Senate Majority Leader Charles E. Schumer (D-N.Y.) and a bipartisan working group of senators released recommendations earlier this year to infuse $32 billion into AI research and development, but critics have said the plan is vague and has stymied other efforts in Congress to craft legislation. The chances of passing comprehensive legislation this year are dwindling as attention in Washington shifts to the 2024 election.

In the absence of new laws from Congress, the White House has largely relied on voluntary commitments from the companies to create safe and trustworthy AI systems. The Biden administration also passed a sweeping AI executive order requiring companies to share testing results about the most powerful models.
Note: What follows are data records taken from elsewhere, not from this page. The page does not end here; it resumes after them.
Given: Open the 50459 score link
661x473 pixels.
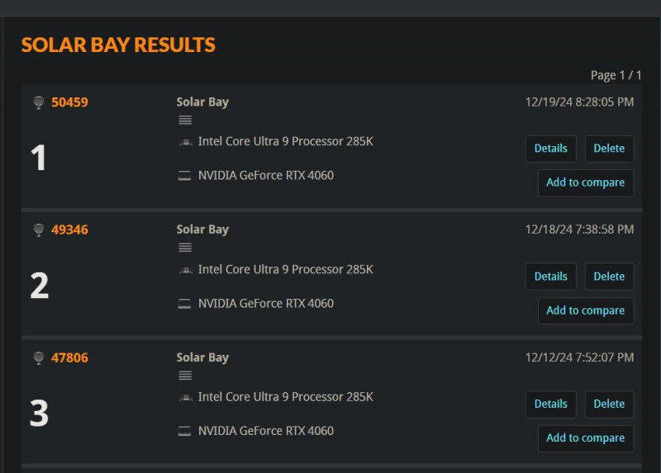Looking at the screenshot, I should [69, 102].
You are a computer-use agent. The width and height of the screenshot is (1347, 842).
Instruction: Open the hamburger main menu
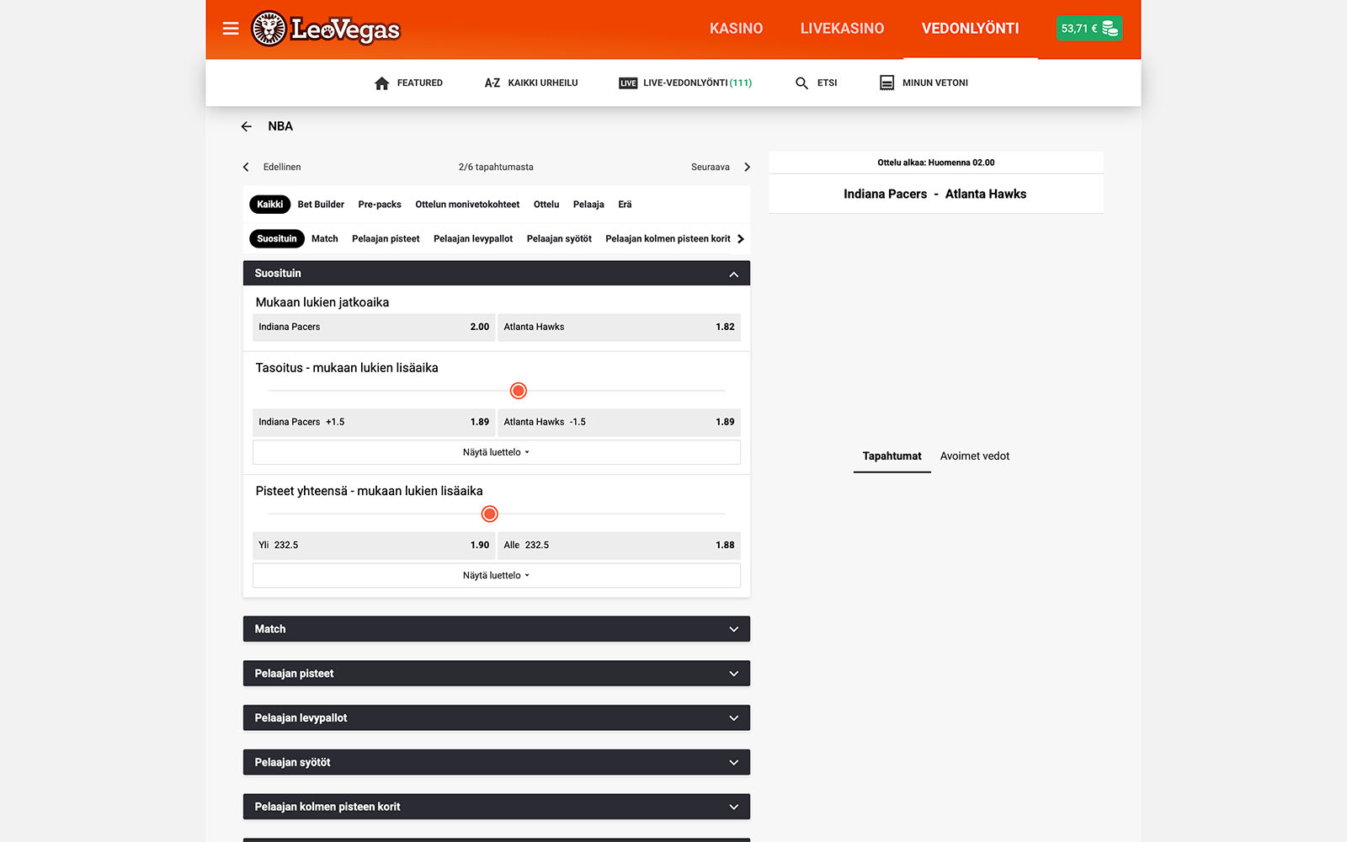pos(230,29)
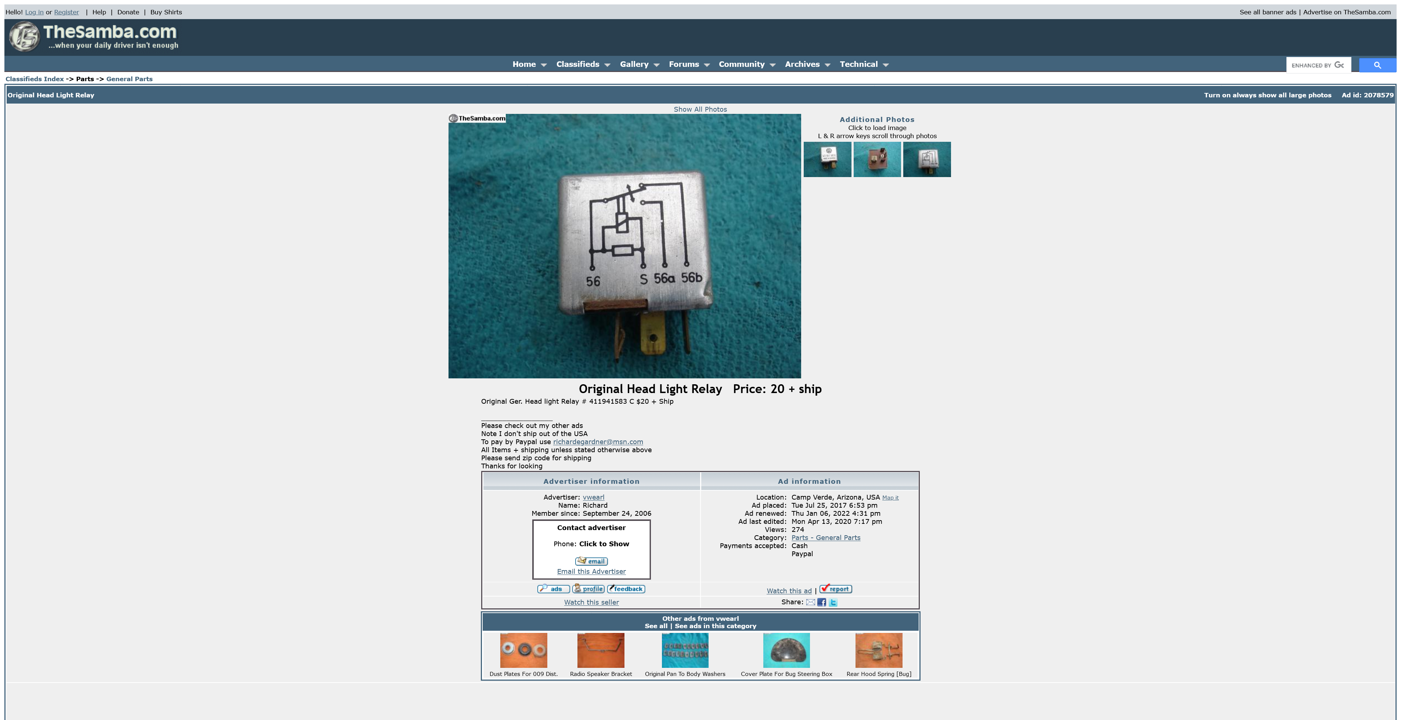The image size is (1401, 720).
Task: Click the TheSamba.com logo icon
Action: [x=24, y=37]
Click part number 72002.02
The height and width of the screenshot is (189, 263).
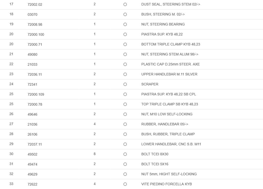point(35,4)
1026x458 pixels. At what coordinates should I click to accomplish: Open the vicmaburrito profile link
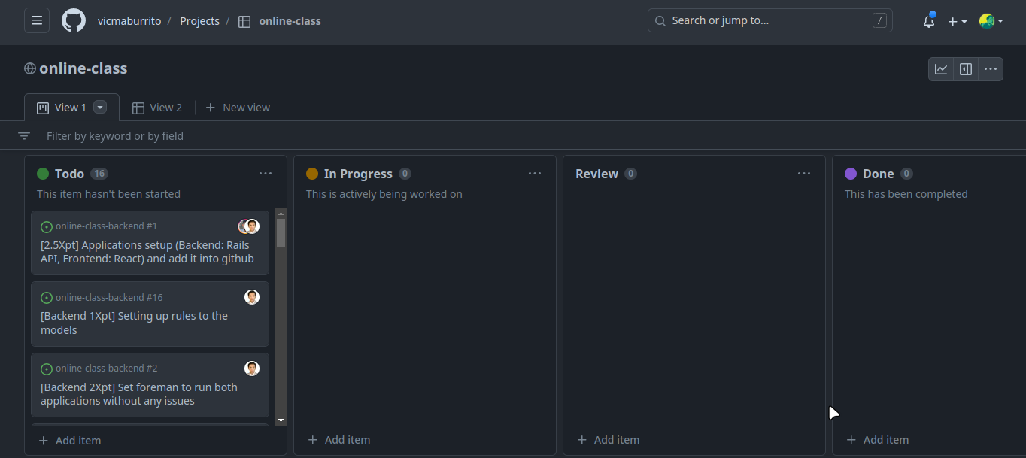129,21
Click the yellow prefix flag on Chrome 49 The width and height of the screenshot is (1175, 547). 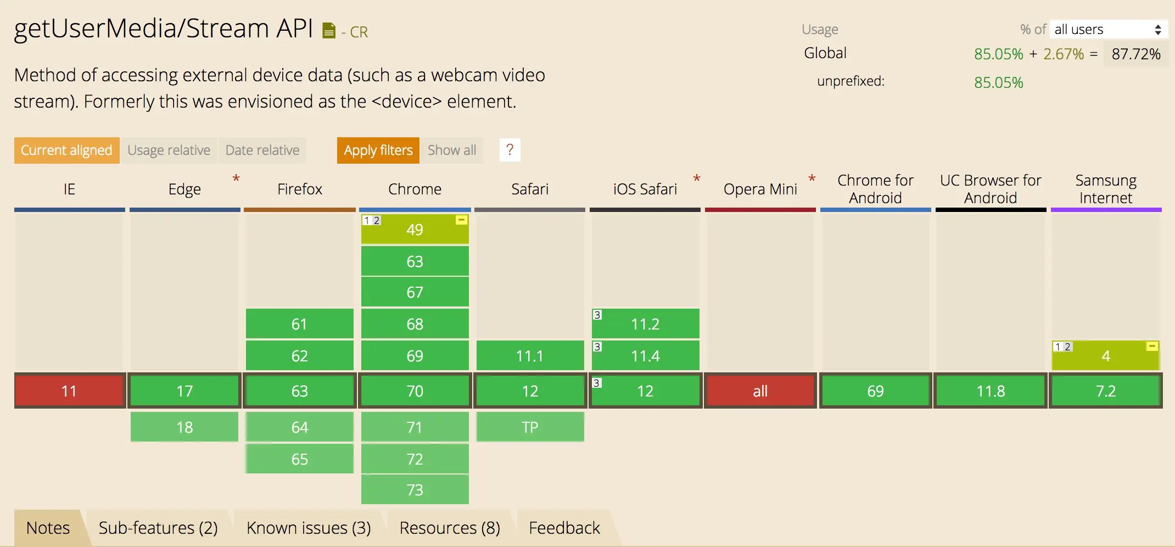click(461, 220)
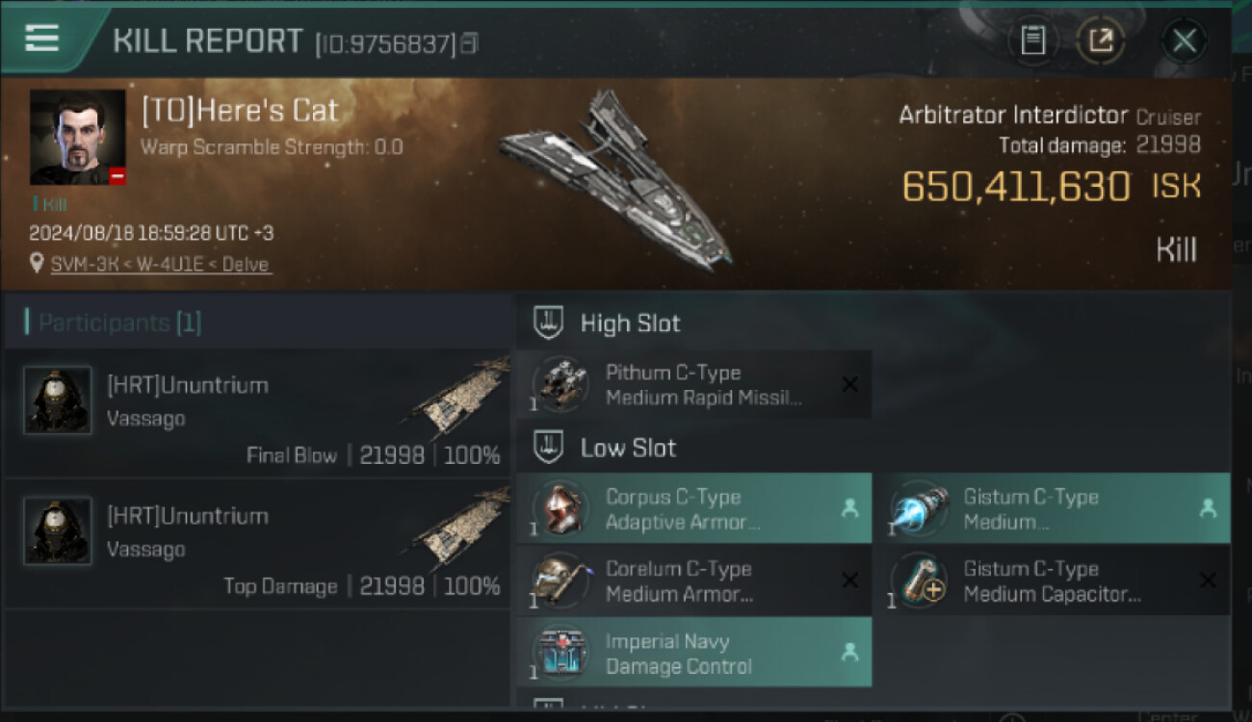Open the kill report notes icon
Viewport: 1252px width, 722px height.
[x=1032, y=40]
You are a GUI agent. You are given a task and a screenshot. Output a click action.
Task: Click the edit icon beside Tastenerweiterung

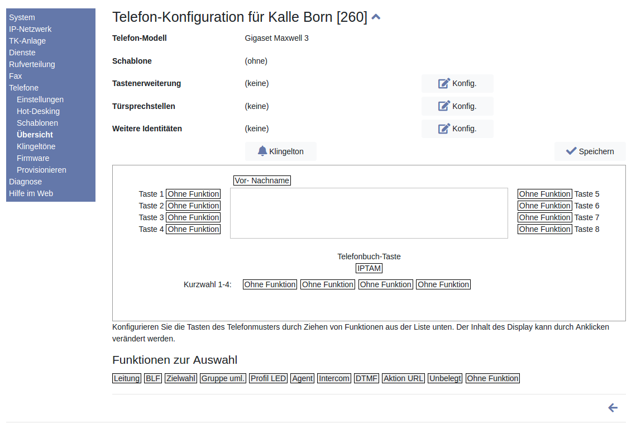point(444,83)
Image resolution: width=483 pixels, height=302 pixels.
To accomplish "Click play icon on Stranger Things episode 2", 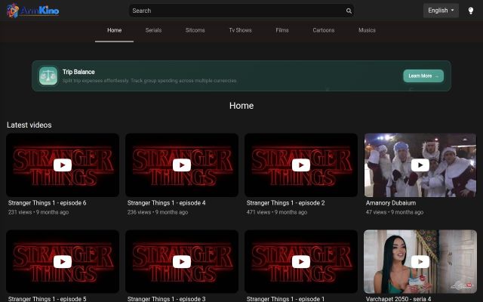I will click(301, 165).
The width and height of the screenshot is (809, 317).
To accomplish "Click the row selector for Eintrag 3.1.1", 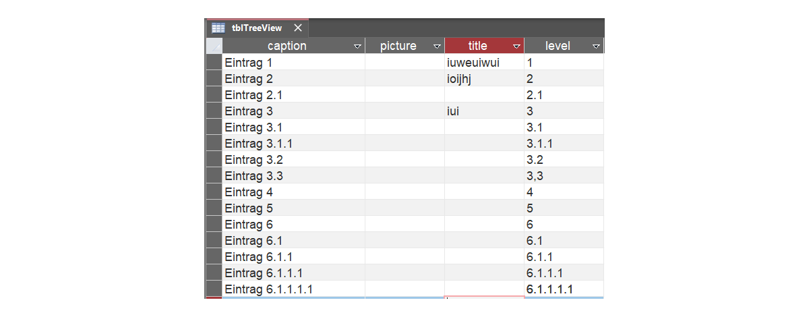I will point(214,144).
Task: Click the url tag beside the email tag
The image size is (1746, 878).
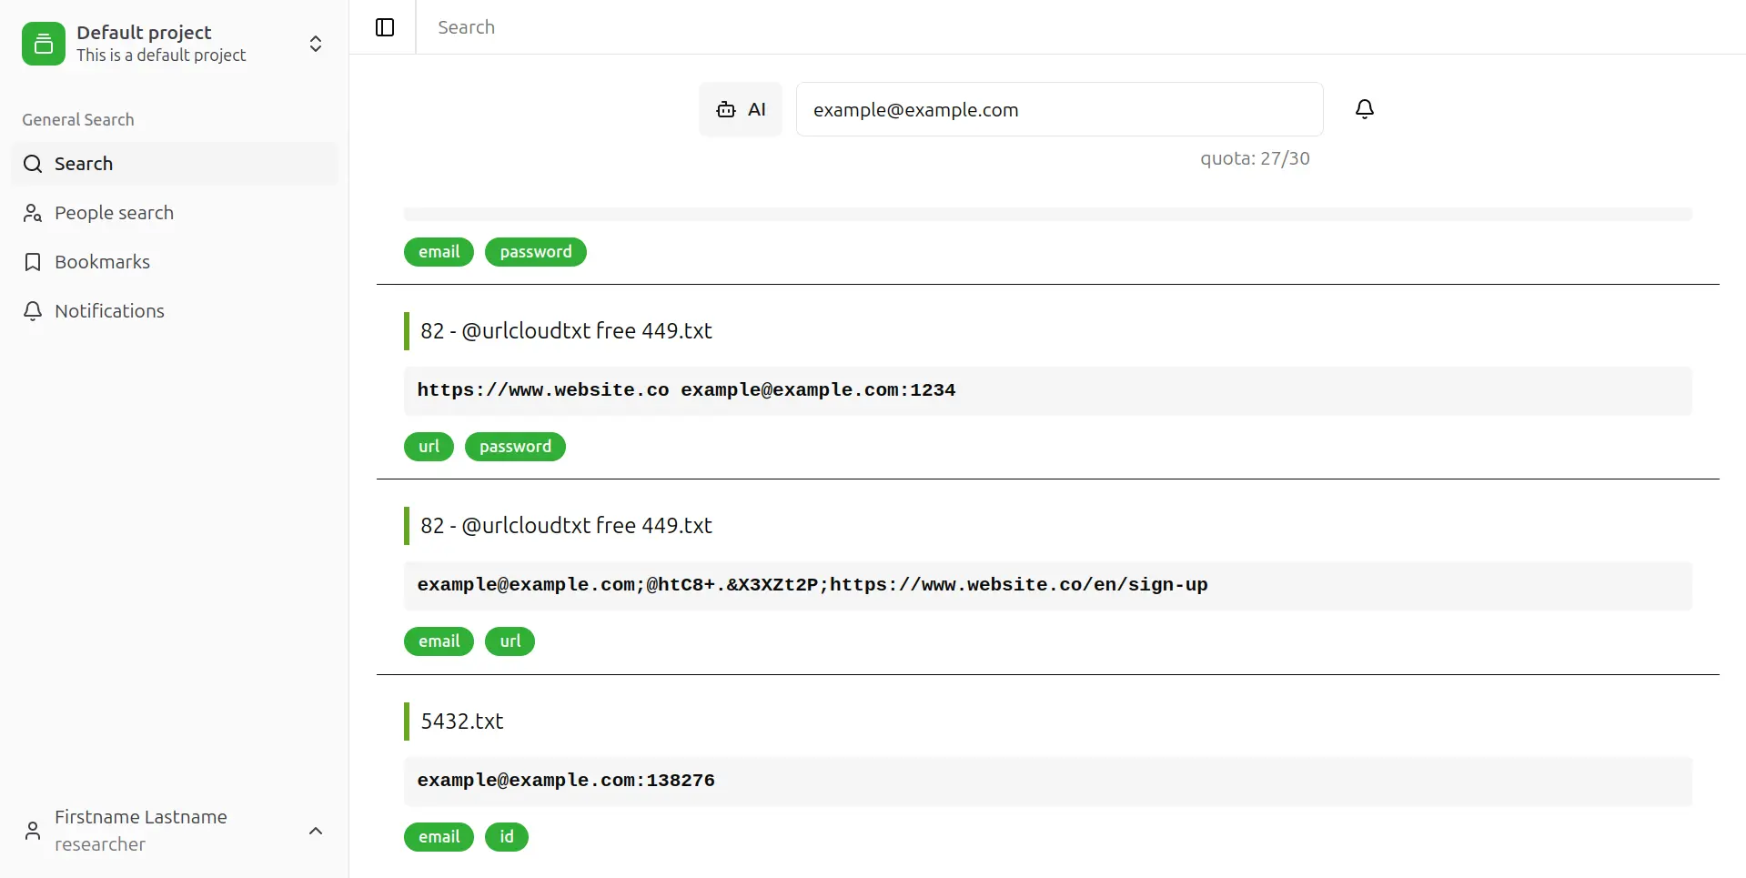Action: click(x=510, y=641)
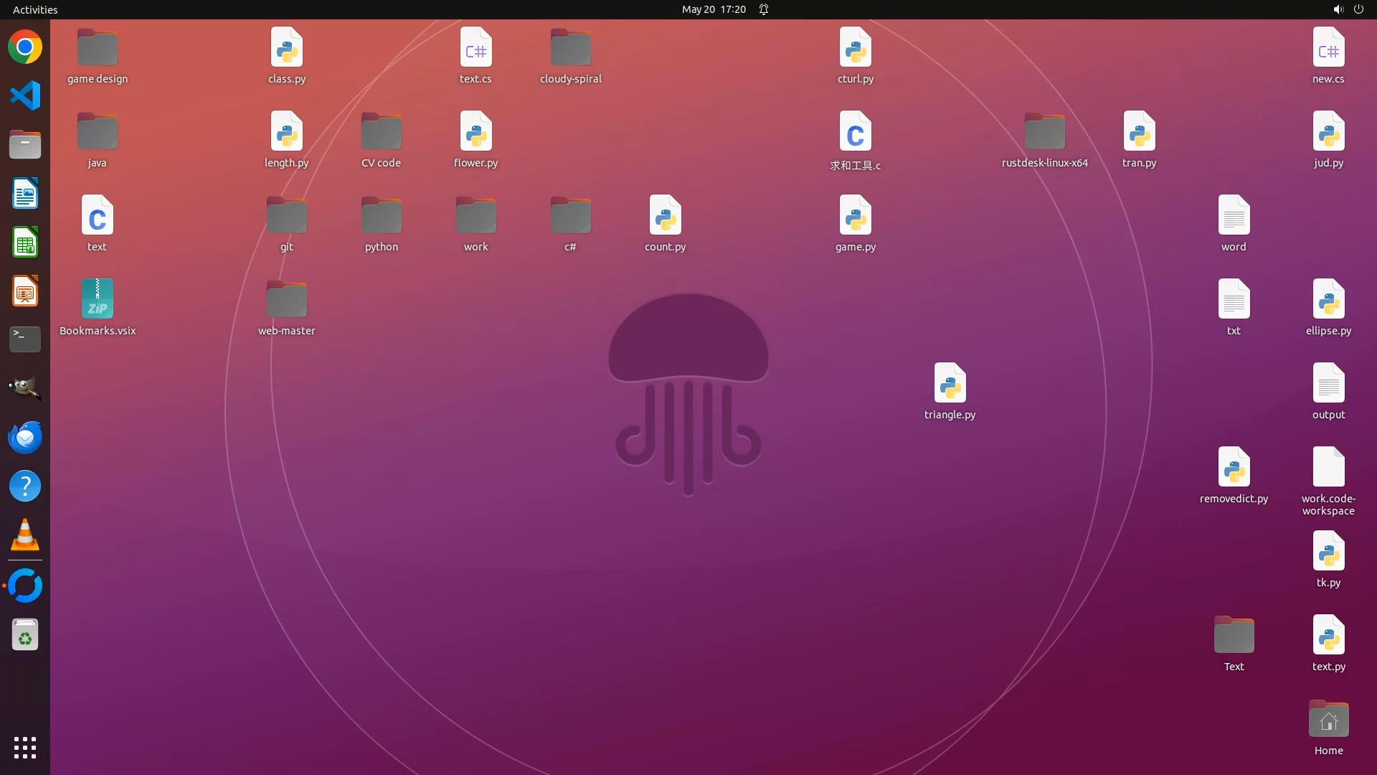Open the Files manager dock icon
1377x775 pixels.
(25, 145)
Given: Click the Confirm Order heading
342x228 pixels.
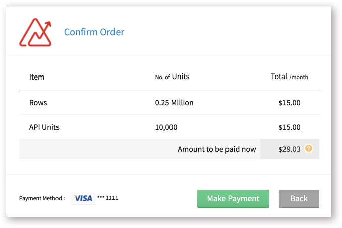Looking at the screenshot, I should pos(94,32).
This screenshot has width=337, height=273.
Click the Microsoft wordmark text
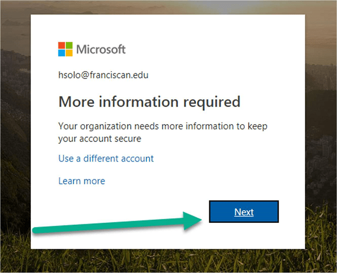(x=101, y=49)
The letter also asked Altman whether OpenAI will dedicate 20 percent of its computing resources to research on AI safety, a commitment the company made last July when announcing a team dedicated to preventing existential risks. That group, the “Superalignment team,” has since been disbanded and its staff redistributed to other parts of the company.

OpenAI’s Bourgeois said the company’s promise to dedicate 20 percent of computing power to safety, announced last July, was not intended to go to a single safety team and would be allocated over multiple years, with more resources invested as its technology advanced.

The senators asked OpenAI if it will allow independent experts to assess the safety and security of its systems before release, and to make its next foundational AI model available to government agencies for predeployment testing. Legislators also asked OpenAI to outline what misuse and safety risks its staff have observed after releasing its most recent large language models.

Stephen Kohn, a lawyer representing OpenAI whistleblowers, said the senators’ requests are “not sufficient” to cure the chilling effect of preventing employees from speaking about company practices. “What steps are they taking to cure that cultural message,” he said, “to make OpenAI an organization that welcomes oversight?”

The senators also asked OpenAI to fulfill the requests by Aug. 13, including documentation on how it plans to meet its voluntary pledge to the Biden administration to protect the public from abuses of generative AI.

Kohn added that Congress must hold hearings and an investigation into OpenAI’s practices.

“Congressional oversight on this is badly needed,” Kohn said. “It’s essential that when you have a technology that has the potential risks of artificial intelligence that the government get in front of it.”

correction

A previous version of this article incorrectly said five Senate Democrats signed the letter. The letter was signed by four Senate Democrats and Sen. Angus King (Maine), an independent who caucuses with their party. The article has been corrected.